Motorradbatterien unterscheiden sich erheblich von herkömmlichen Batterien aus dem Supermarkt. Egal ob konventionell oder wartungsfrei, handelt es sich dabei meist um Bleiakkumulatoren. Hier laufen wesentlich stärkere chemische Reaktionen ab, die benötigt werden, um den Anlasser des Motorrads zu aktivieren und andere Verbraucher mit Strom zu versorgen.

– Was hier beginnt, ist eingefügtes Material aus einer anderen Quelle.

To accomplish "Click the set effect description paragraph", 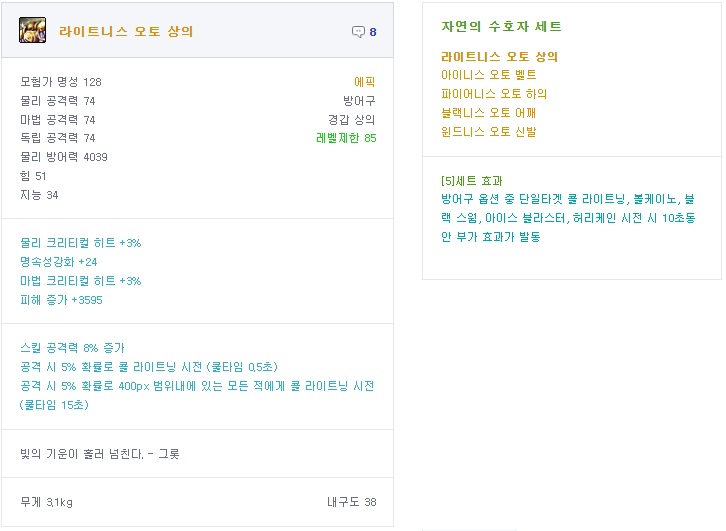I will [568, 218].
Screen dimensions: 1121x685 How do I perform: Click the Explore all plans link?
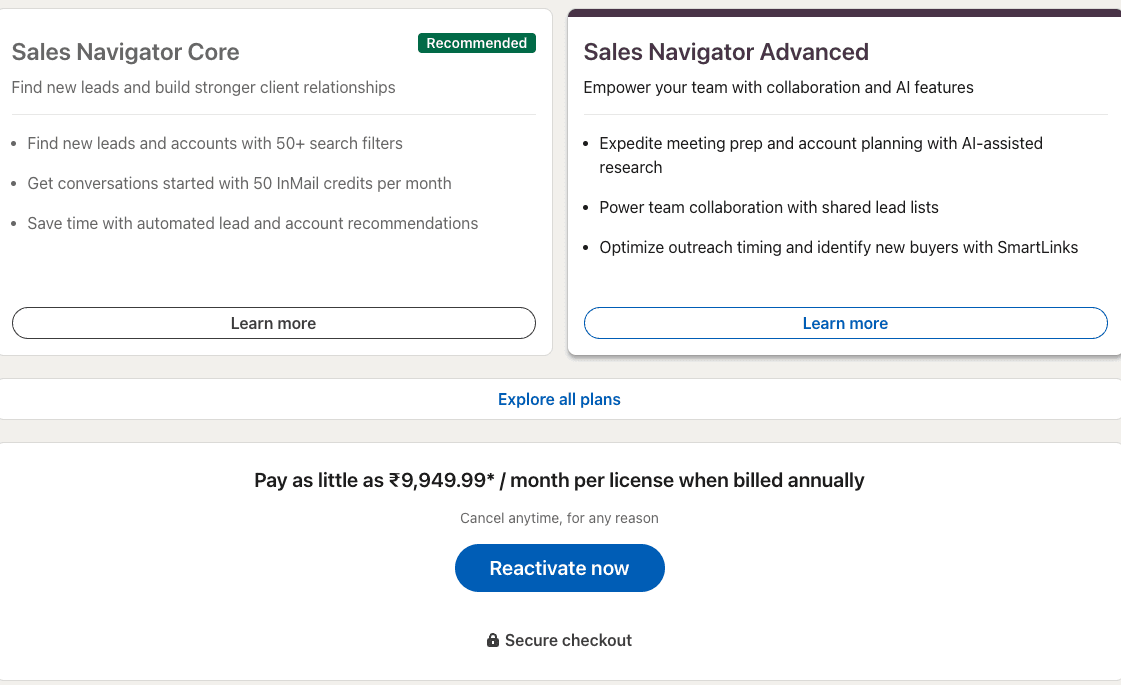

Die meisten Motorradbatterien bestehen aus einem säurefesten Gehäuse, da darin als Elektrolyt (stromleitende Flüssigkeit) Schwefelsäure enthalten ist. In diesen Flüssigkeiten befinden sich bleibeschichtete Elektroden Platten, die miteinander verbunden sind. Um einen Kurzschluss zu vermeiden werden sie durch eine isolierende Trennschicht, die sogenannten Separatoren getrennt.
Positive Platten bestehen im aufgeladenen Zustand aus Bleioxid, die negativen Platten bilden einen Bleischwamm. Beim Entladen werden Ionen zwischen den unterschiedlich polarisierten Elektrodenplatten transferiert. Dabei reagieren die Schwefelsäure, das Blei und Bleioxid miteinander, die Bleisulfat, Wasser und elektrische Energie freisetzen. Beim Laden, z.B. während der Fahrt, wird die Reaktion entsprechend umgekehrt. Während der chemischen Reaktion entstehen Gase die durch ein Gasauslass im Gehäuse entweichen können.

Jede Zelle hat eine Nennspannung von 2V. Davon werden 6 in Reihe geschalten und erzeugen somit die geforderte Nennspannung von 12V.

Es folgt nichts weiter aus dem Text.